Desembarquei no meio do dia em Gotemburgo. Atravessei correndo a rua em frente à estação para pegar o bonde até o porto. O horário extremamente apertado me deixava apreensivo. A condutora me orientou onde eu deveria descer, sempre sorrindo e me tranquilizando que eu chegaria a tempo. Desembarquei na boca do porto. A balsa já apitava. A sueca da bilheteria me aconselhou a correr e pagar a passagem a bordo. Atravessei a ponte de embarque no exato momento que o marujo se preparava para retirá-la. Se perdesse aquela, eu teria que esperar horas, complicando as conexões seguintes.
Em meia hora de retorno à Suécia, comprovei a solicitude e educação dos suecos. Definitivamente não sentiria saudades dos noruegueses. Menos ainda dos finlandeses.
Depois que a balsa atracou no meio da tarde, eu já andava em solo dinamarquês, na cidade de Frederikshavn. Caminhei à estação ferroviária, com tempo suficiente de pegar o trem para Aalborg. A paisagem plana cortada pela ferrovia agradava pelas pequenas casas esparsas nas plantações e chácaras. Grandes hélices metálicas coletavam energia eólica. A tênue luz do entardecer realçava os contornos.
Já em Aalborg, peguei ônibus urbano ao albergue da juventude. Tomei banho reconfortante, guardei as coisas no armário individual do quarto e me dirigi ao centro da cidade para saciar minha fome daquele dia sem almoço.
Dividida em duas pelas águas do fiorde, Aalborg contava com movimento agitado de pessoas e veículos, conquistando pela harmonia do urbanismo, construções antigas, ruas estreitas e sinuosas, tudo enfeitado e bem conservado. Não faltavam no centro bares, restaurantes e pubs, ao longo de calçadão exclusivo para lazer noturno, colorido, aventando grandes noitadas.

* Tarefas propostas *
1. Diga se cada afirmação concorda com o relato de viagem acima e responda sim ou não, citando as palavras exatas que decidem: (a) A balsa partiu antes que o viajante conseguisse embarcar. (b) Em Frederikshavn, houve tempo suficiente para pegar o trem para Aalborg. (c) Em Aalborg, o caminho até o albergue foi feito a pé.
2. Prossiga com o relato de viagem acima a partir da última frase.

* Conteúdo do material *
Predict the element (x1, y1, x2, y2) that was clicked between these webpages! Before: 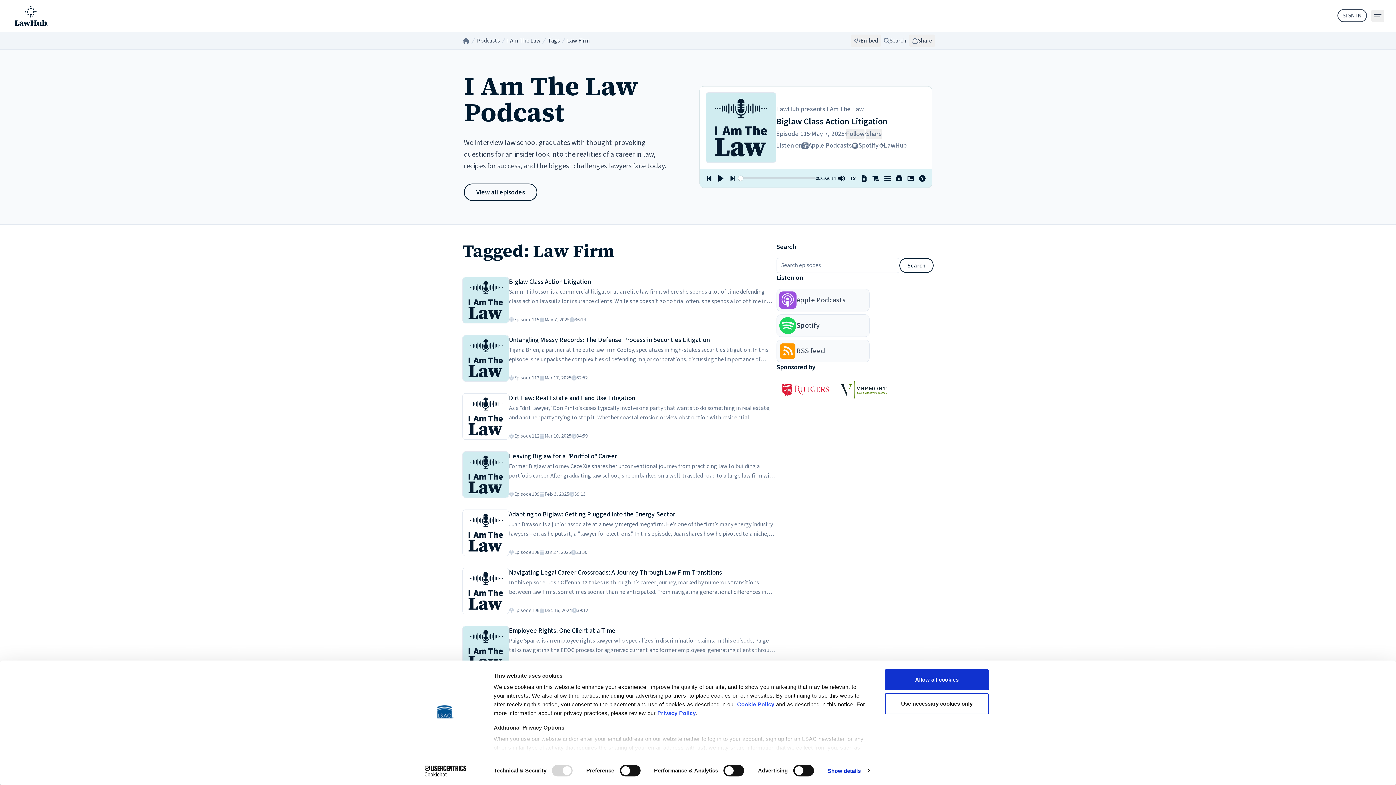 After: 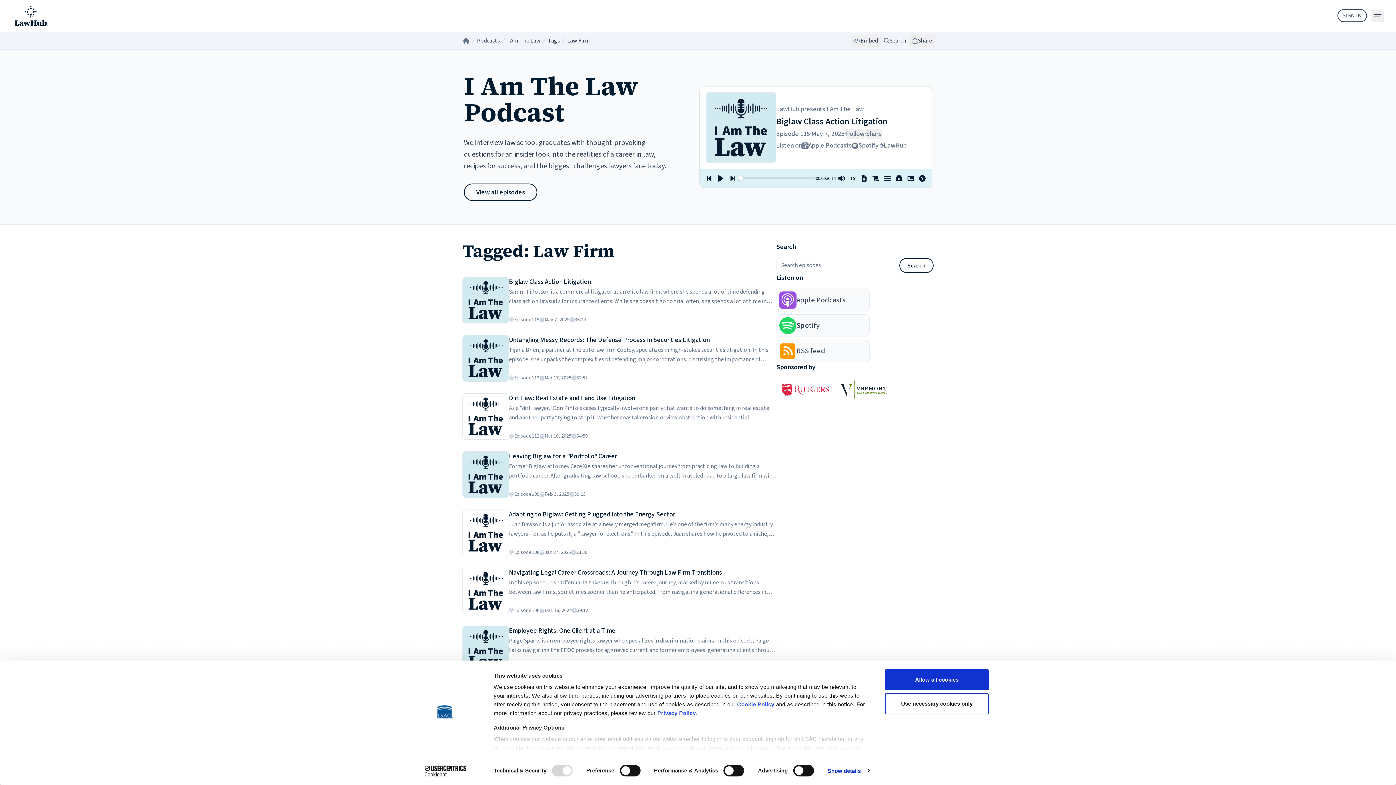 Action: label: Listen to Episode 106 in the LawHub player bbox: (462, 567, 509, 614)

* Lista de respostas *
1.
(a) Não: "Atravessei a ponte de embarque no exato momento que o marujo se preparava para retirá-la."
(b) Sim: "com tempo suficiente de pegar o trem para Aalborg"
(c) Não: "peguei ônibus urbano ao albergue da juventude"

2.
As dinamarquesas agradavam aos olhos, sobretudo se comparadas com as troncudas norueguesas. Porém eu ainda não estava diante de beldades irresistíveis. De qualquer maneira, a atmosfera geral passava mais descontração e leveza que a Noruega.
Os vagões do trem com destino a Copenhague lotaram e oscilaram bastante sobre os trilhos. E fez-se a luz! Não mais que de repente, para a felicidade geral da nação, a porta da cabine abriu. E entrou a condutora para conferir os bilhetes. Vinte e poucos anos, cabelos lisos e dourados, olhos claros, traços delicados, expressão jovem e alegre, sorriso natural, olhar oblíquo. Mesmo vestindo terrível uniforme azul escuro, ela me fez esquecer a lotação, os balanços fortes do trem, a frieza generalizada dos escandinavos. Loira com o charme e a sensualidade de morena, simplesmente era a mulher mais bonita e atraente de toda a viagem. Não me esqueceria dela tão cedo.
A monótona paisagem rural mantinha-se aplainada, com plantações, chácaras, vilarejos minúsculos. O trajeto cansou pelas quase vinte paradas até a capital, pela cabine cheia, abafada e carente de boas conversas. Fazendo frio ou calor, os dinamarqueses vestiam longos casacos ou jaquetas. E, tão logo entravam na cabine do vagão, fechavam janelas e portas, ligavam o então desnecessário aquecedor. O mesmo valia para os ônibus.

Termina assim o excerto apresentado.